# Wrong Pectin!



## MissQueenie (Feb 15, 2006)

I made a dumb mistake. About a month ago, I ran out and grabbed a small jar of pectin -- I must not have even looked at the label because I pulled it out today to make jam and it is for FREEZER JAM. Says it in pretty good sized letters, too. :smack

My question is: can I use this to make cooked jam (blackberry jam and plum jam)? Is there a formula for substituting it (less, more, etc) in a cooked jam recipe, or do I just need to go out and buy the right kind?


----------



## Macybaby (Jun 16, 2006)

I did the same thing - meant to grab a jar of no-sugar and ended up with no-cook freezer jam instead. At least I got in on sale for about $2 so it won't be too much waste if I need to give it away as I never make freezer jam.


----------



## lemonthyme7 (Jul 8, 2010)

We must all be shopping quickly - I got the same freezer jam pectin! I took it back to store and got my money back because I wasn't sure if it would work-plus I wanted it for jelly not jam. Maybe someone else will know if it would have worked. The ingredients read the same but I just wasn't sure.


----------



## PixieLou (May 1, 2010)

lemonthyme7 said:


> plus I wanted it for jelly not jam.


I've never heard of pectin for jelly. How does it differ from jam pectin?


----------



## MissQueenie (Feb 15, 2006)

I feel so much better that I'm not the only one who did this. Maybe Ball should consider making the important part of the label (ie: the type of pectin/intended use) larger -- it's hard to read small stuff with a screaming toddler hanging off of you 

Guess I'm making blackberry freezer jam this year.


----------



## Macybaby (Jun 16, 2006)

There is no difference in pectin for jam or jelly. However I've never heard of a "freezer jelly" recipe.

I had a basket filled with boxes and I though it was mostly pectin. Pulled it down and looked at it, and found many of the boxes in there are Jello! The boxes are about the same size and got all tossed together when we moved stuff around. I've just been reaching in and pulling out boxes until I got what I wanted, and didn't realize most of the pectin was gone.

I did get a jar of No-sugar. Made a big batch, was suppose to be 10 - 1/2 pints but I ended up with 8. I think it's way too firm, so I'm going to try adding less pectin per fruit. It called for 1.5 Tbsp per 1.3cups chopped fruit. That also resulted in using over half the jar for one batch. I'm going to try making up some jam and only use 1 Tbsp and see how that sets up. I like my jam to have a bit of a run to it, this stuff is more like jello - if you scoop out a hole, the hole stays there.


----------



## deb_rn (Apr 16, 2010)

The sure jell brand is good for cooked, freezer, jams and jellies. One box...you can make anything you want. I've never used the ball brand.

Debbie


----------



## Macybaby (Jun 16, 2006)

I still have not been able to figure out exactly how the no- cook freezer jam sets, and if it would be OK to cook that type pectin. I've learned a lot about the different types of pectin though, rather interesting. . .

The sure jell for Freezer jam is still a COOKED pectin - you have to activate it in boiling water before mixing with fruit, that is the same with any cooked pectin used to make freezer jam. (I opened up a box to read the instructions).

========================================================================

» Set tasks:
- a) In the pectin thread, why does Macybaby plan to try only 1 Tbsp of pectin in her next jam? Answer in one to three sentences.
- b) Please write out the passage of the pectin thread from "I did the same" up to and including "(Jul 8, 2010)".
- c) Decide whether each statement agrees with the pectin thread. Answer yes or no for each, and quote the words from the thread that decide it.
(i) Macybaby says pectin for jam and pectin for jelly are no different.
(ii) Macybaby's no-sugar batch gave the full 10 half pints it was supposed to make.
(iii) deb_rn has often used the Ball brand.
The data are separate material, unrelated to the pectin thread.

» Data shown:
========================================================================

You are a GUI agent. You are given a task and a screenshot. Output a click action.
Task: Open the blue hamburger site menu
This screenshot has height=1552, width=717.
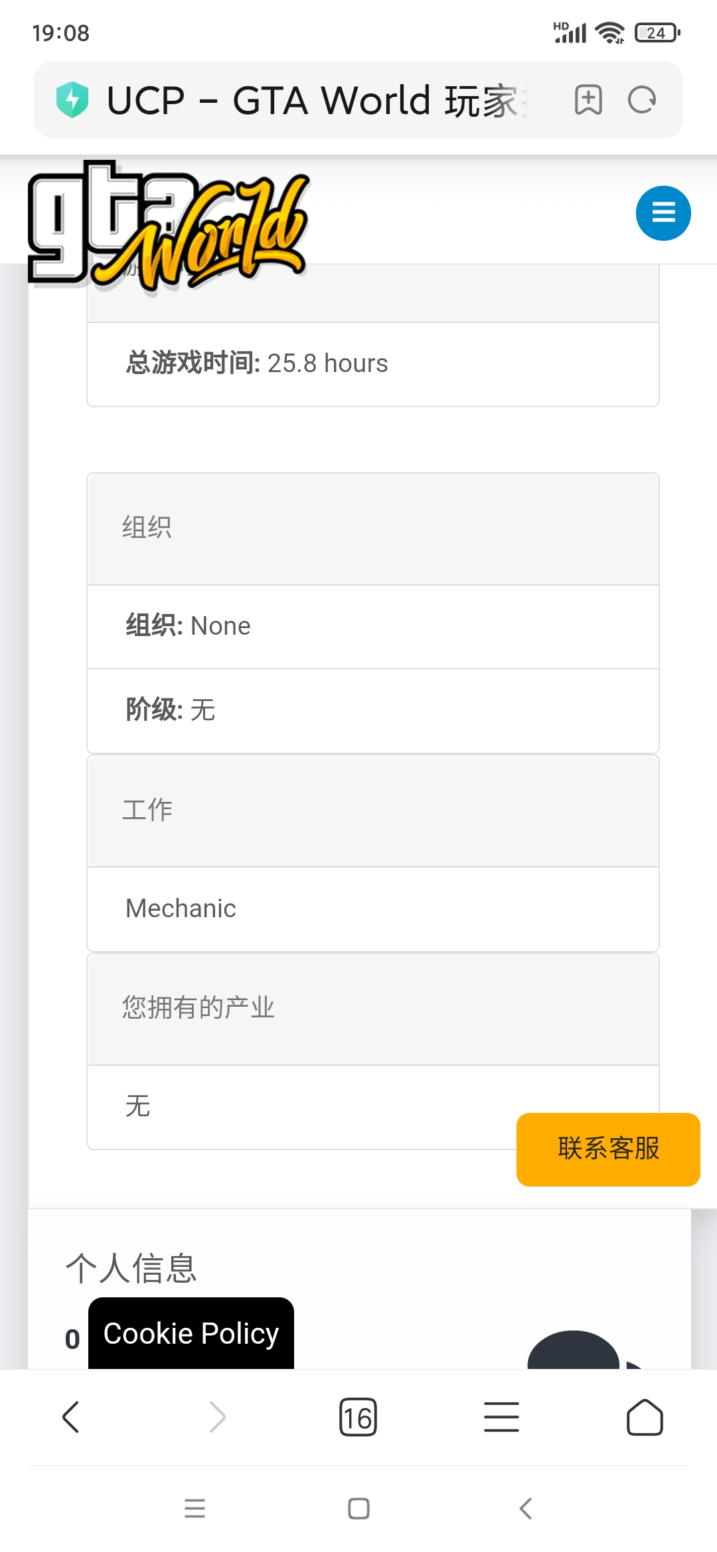[x=663, y=213]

========================================================================

» Per-task answers:
- a) She thinks her no-sugar batch, made with 1.5 Tbsp per 1.3 cups of chopped fruit, came out way too firm. She likes her jam to have a bit of a run to it, but this batch was more like jello: a hole scooped out of it stays there.

- b)
I did the same thing - meant to grab a jar of no-sugar and ended up with no-cook freezer jam instead. At least I got in on sale for about $2 so it won't be too much waste if I need to give it away as I never make freezer jam.


----------



## lemonthyme7 (Jul 8, 2010)

- c)
(i) Yes: "There is no difference in pectin for jam or jelly."
(ii) No: "was suppose to be 10 - 1/2 pints but I ended up with 8."
(iii) No: "I've never used the ball brand."